Considerato che, secondo l’ordinanza di rimessione, la logica sottesa alla sentenza n. 371 del 1996 comporterebbe che il giudice che si sia pronunciato in un precedente giudizio sulla responsabilità di alcuni concorrenti sia per ciò solo colpito da incompatibilità in relazione al processo che venga successivamente celebrato nei confronti di altro o di altri concorrenti;

che invece quella sentenza mantiene espressamente ferma la precedente acquisizione giurisprudenziale, che risale alle sentenze n. 186 del 1992 e n. 439 del 1993: nelle ipotesi di concorso di persone nel reato, la autonomia delle posizioni di ciascun concorrente consente, pur nella naturalistica unitarietà della fattispecie, una segmen-tazione di processi e la scomposizione del fatto in una pluralità di condotte autonomamente valutabili in processi distinti, senza che la decisione dell’uno debba influenzare quella dell’altro;

che con la sentenza n. 371 del 1996 si é però affermato che il principio costituzionale del giusto processo, anche indipendentemente dalle ipotesi di concorso di persone nel reato, impedisce che uno stesso giudice valuti più volte, in sentenza, in successivi processi la responsabilità penale di una persona in relazione al medesimo reato;

che pertanto l’incompatibilità del giudice non può essere estesa a tutte le ipotesi in cui si proceda separatamente nei confronti di diversi soggetti, concorrenti o meno nel reato, ma deve essere ragionevolmente circoscritta ai casi in cui, con la sentenza che definisce il processo a carico di un imputato, vengano compiute, sia pure incidentalmente, valutazioni in ordine alla responsabilità penale di una persona formalmente estranea al processo;

che di conseguenza solo attraverso la puntuale analisi dell’effettivo contenuto della sentenza che si assuma pregiudicante può essere accertato l’eventuale compimento di una valutazione in ordine alla responsabilità del terzo, suscettibile di determinare l’incompatibilità del giudice al successivo giudizio;

che nel caso di specie non risulta che il Tribunale di Verona nelle sentenze di applicazione della pena rese nei confronti di alcuni dei concorrenti abbia espresso una valutazione, neppure superficiale o sommaria, circa la responsabilità degli ulteriori concorrenti estranei al processo, la posizione dei quali é quindi rimasta non pregiudicata;

che, pertanto, la questione deve essere dichiarata manifestamente infondata.

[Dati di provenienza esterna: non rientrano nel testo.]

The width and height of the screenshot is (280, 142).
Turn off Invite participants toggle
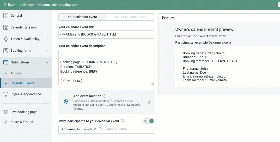coord(148,121)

Visti gli artt. 26, secondo comma, della legge 11 marzo 1953, n. 87 e 9, secondo comma, delle norme integrative per i giudizi davanti alla Corte costituzionale.

PER QUESTI MOTIVI

LA CORTE COSTITUZIONALE

dichiara la manifesta infondatezza della questione di legittimità costituzionale dell’art. 34, comma 2, del codice di procedura penale, sollevata, in riferimento agli artt. 3, primo comma, e 24, secondo comma, della Costitu-zione, dal Tribunale di Verona con l’ordinanza indicata in epigrafe.

Così deciso in Roma, nella sede della Corte costituzionale, Palazzo della Consulta, il 27 ottobre 1997.

Presidente Renato GRANATA

Redattore Carlo MEZZANOTTE

Depositata in cancelleria il 7 novembre 1997.